---------- Exercise materials

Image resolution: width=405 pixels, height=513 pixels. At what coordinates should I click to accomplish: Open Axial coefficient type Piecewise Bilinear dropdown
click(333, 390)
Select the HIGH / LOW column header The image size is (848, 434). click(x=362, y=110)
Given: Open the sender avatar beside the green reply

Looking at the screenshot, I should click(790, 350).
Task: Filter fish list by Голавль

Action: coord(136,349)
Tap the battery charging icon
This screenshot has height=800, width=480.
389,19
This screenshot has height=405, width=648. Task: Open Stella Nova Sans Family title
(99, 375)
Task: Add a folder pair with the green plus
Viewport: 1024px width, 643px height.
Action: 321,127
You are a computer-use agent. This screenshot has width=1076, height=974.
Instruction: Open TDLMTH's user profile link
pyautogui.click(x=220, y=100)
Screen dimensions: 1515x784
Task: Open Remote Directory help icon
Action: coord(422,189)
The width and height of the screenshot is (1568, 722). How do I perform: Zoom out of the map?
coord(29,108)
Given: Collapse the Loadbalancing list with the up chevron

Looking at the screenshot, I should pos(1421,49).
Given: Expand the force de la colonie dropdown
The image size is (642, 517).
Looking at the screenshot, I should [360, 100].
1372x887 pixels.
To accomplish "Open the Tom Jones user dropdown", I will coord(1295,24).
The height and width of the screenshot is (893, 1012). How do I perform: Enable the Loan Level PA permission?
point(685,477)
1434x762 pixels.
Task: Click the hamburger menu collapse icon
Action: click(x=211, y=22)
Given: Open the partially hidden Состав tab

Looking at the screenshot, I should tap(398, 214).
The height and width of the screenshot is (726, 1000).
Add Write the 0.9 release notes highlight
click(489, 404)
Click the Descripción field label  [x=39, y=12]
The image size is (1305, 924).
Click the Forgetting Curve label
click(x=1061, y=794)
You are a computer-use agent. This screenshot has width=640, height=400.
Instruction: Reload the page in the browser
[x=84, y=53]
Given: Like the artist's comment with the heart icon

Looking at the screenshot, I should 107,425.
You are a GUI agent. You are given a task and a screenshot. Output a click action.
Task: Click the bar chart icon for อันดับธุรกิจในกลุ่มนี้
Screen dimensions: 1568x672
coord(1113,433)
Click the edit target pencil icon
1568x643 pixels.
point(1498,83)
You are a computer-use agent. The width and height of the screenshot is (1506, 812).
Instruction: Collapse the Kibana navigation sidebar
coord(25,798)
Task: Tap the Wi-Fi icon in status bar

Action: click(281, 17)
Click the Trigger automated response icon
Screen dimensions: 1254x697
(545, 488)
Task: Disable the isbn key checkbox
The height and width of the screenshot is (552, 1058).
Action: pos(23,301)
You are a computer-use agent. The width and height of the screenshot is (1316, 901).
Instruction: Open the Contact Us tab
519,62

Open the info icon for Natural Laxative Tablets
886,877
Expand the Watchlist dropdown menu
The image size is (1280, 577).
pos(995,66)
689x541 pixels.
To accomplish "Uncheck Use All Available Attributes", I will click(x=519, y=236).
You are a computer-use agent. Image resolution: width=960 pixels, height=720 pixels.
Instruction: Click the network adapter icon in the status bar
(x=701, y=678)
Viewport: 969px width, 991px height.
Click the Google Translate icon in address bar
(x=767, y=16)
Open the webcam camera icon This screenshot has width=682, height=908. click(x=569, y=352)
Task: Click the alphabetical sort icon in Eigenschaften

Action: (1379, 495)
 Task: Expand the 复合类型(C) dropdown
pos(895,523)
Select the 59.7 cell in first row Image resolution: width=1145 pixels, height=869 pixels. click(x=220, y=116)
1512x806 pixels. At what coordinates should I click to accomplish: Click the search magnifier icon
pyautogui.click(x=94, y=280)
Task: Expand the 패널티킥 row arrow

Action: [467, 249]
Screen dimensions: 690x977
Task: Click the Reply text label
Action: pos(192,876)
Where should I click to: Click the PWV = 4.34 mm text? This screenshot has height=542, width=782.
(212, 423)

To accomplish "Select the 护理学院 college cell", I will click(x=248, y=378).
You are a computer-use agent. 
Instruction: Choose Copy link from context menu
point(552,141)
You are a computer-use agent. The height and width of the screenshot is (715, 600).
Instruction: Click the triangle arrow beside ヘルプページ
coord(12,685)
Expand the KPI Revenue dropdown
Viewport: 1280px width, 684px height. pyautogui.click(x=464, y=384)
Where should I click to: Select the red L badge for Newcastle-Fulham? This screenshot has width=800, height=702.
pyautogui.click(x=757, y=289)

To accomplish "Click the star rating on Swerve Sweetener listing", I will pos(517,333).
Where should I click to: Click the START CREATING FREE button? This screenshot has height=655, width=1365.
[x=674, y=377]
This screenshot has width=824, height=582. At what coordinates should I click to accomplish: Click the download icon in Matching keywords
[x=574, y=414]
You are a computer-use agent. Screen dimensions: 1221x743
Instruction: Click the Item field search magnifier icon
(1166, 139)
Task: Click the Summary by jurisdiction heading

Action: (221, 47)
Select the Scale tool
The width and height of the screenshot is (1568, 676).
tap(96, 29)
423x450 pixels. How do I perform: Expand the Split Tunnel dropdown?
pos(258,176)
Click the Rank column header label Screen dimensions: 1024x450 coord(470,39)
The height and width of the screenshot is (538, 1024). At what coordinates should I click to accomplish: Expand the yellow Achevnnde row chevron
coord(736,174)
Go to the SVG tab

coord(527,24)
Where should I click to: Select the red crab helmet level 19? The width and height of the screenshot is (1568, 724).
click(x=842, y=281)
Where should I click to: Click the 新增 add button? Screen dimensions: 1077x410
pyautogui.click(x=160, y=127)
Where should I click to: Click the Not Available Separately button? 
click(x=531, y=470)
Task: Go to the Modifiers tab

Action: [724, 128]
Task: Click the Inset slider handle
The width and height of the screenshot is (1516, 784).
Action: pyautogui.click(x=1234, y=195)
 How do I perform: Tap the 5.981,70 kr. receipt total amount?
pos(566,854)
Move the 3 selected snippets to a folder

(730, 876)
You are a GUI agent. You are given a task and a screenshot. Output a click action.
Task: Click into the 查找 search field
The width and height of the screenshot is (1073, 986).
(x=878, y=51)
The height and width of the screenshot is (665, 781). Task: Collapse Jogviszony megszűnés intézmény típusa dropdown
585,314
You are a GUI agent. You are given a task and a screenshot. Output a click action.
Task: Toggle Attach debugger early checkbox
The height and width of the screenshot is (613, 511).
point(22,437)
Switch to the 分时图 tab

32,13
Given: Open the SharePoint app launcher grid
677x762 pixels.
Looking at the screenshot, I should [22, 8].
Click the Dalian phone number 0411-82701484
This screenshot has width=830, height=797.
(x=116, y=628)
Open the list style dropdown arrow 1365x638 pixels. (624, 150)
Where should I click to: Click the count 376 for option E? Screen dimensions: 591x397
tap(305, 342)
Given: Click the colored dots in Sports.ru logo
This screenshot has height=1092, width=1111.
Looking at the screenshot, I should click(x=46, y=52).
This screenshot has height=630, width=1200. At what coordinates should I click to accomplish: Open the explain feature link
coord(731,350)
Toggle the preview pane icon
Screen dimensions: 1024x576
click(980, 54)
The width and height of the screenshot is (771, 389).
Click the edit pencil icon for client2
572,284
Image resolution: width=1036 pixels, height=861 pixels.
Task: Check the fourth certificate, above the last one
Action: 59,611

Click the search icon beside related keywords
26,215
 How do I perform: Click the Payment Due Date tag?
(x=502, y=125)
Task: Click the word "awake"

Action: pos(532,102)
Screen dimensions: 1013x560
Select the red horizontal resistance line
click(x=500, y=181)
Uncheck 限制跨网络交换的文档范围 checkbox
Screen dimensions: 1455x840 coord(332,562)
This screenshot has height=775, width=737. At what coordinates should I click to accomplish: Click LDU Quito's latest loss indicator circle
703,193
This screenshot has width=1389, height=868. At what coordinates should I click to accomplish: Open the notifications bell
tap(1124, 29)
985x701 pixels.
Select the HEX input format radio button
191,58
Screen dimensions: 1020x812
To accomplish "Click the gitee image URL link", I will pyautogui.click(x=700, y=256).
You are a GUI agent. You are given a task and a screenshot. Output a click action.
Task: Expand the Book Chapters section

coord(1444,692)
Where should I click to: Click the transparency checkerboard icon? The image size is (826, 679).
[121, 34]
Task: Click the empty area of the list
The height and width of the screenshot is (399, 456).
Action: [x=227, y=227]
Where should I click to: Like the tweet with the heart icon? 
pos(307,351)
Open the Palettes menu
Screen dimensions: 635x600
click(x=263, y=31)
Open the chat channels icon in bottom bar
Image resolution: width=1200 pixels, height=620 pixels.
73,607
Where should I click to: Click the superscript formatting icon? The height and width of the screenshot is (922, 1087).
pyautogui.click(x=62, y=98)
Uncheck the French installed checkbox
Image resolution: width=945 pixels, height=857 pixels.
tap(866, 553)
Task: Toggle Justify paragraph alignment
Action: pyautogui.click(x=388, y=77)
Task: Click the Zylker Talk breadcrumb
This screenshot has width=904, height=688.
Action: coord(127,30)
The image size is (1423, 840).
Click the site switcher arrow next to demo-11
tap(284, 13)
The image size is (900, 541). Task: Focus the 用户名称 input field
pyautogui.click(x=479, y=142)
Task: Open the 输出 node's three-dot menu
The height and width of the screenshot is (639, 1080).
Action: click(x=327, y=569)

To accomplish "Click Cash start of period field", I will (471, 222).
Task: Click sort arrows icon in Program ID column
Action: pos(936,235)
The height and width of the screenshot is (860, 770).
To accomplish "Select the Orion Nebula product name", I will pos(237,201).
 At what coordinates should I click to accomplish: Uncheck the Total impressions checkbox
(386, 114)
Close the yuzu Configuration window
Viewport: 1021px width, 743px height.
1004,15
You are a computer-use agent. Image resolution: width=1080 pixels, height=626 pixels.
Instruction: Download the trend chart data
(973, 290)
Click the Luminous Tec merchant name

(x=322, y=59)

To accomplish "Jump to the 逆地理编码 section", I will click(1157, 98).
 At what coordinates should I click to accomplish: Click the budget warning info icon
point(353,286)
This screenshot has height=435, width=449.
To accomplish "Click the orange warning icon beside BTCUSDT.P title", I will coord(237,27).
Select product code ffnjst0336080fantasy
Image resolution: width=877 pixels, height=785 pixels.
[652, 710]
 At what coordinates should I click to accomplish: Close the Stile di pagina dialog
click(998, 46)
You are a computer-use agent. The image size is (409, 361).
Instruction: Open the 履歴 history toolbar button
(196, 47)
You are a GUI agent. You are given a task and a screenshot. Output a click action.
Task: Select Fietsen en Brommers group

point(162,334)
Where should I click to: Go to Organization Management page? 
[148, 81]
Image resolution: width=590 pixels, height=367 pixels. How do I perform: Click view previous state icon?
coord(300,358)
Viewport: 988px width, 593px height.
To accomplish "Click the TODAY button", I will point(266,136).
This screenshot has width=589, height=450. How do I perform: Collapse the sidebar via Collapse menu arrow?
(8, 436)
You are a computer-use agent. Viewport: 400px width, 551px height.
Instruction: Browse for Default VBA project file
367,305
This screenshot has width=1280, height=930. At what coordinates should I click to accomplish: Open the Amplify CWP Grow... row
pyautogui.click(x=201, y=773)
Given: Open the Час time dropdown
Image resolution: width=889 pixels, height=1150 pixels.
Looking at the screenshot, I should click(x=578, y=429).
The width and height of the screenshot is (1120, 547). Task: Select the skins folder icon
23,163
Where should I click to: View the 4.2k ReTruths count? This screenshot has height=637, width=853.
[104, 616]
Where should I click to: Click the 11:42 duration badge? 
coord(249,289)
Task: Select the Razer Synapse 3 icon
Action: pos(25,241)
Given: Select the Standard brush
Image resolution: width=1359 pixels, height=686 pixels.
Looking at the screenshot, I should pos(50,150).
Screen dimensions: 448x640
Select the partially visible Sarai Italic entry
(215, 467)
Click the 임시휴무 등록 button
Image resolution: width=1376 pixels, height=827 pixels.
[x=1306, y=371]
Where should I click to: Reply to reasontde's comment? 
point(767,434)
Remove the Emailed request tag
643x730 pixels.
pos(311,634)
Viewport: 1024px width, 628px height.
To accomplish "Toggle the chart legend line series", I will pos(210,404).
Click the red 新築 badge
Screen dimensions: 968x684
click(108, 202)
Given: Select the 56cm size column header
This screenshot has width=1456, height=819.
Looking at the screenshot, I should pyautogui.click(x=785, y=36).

--------------------

*The task*.
Using the records above, copy each line that contains "computer".

*Solution to this exercise*.
You are a computer-use agent. This screenshot has width=1076, height=974.
You are a computer-use agent. This screenshot has width=640, height=400.
You are a computer-use agent. The width and height of the screenshot is (1506, 812).
You are a computer-use agent. The width and height of the screenshot is (1316, 901).
You are a computer-use agent. Image resolution: width=960 pixels, height=720 pixels.
You are a computer-use agent. 
You are a computer-use agent. The height and width of the screenshot is (715, 600).
You are a computer-use agent. Screen dimensions: 1221x743
You are a computer-use agent. Image resolution: width=1080 pixels, height=626 pixels.
You are a computer-use agent. The image size is (409, 361).
You are a computer-use agent. Viewport: 400px width, 551px height.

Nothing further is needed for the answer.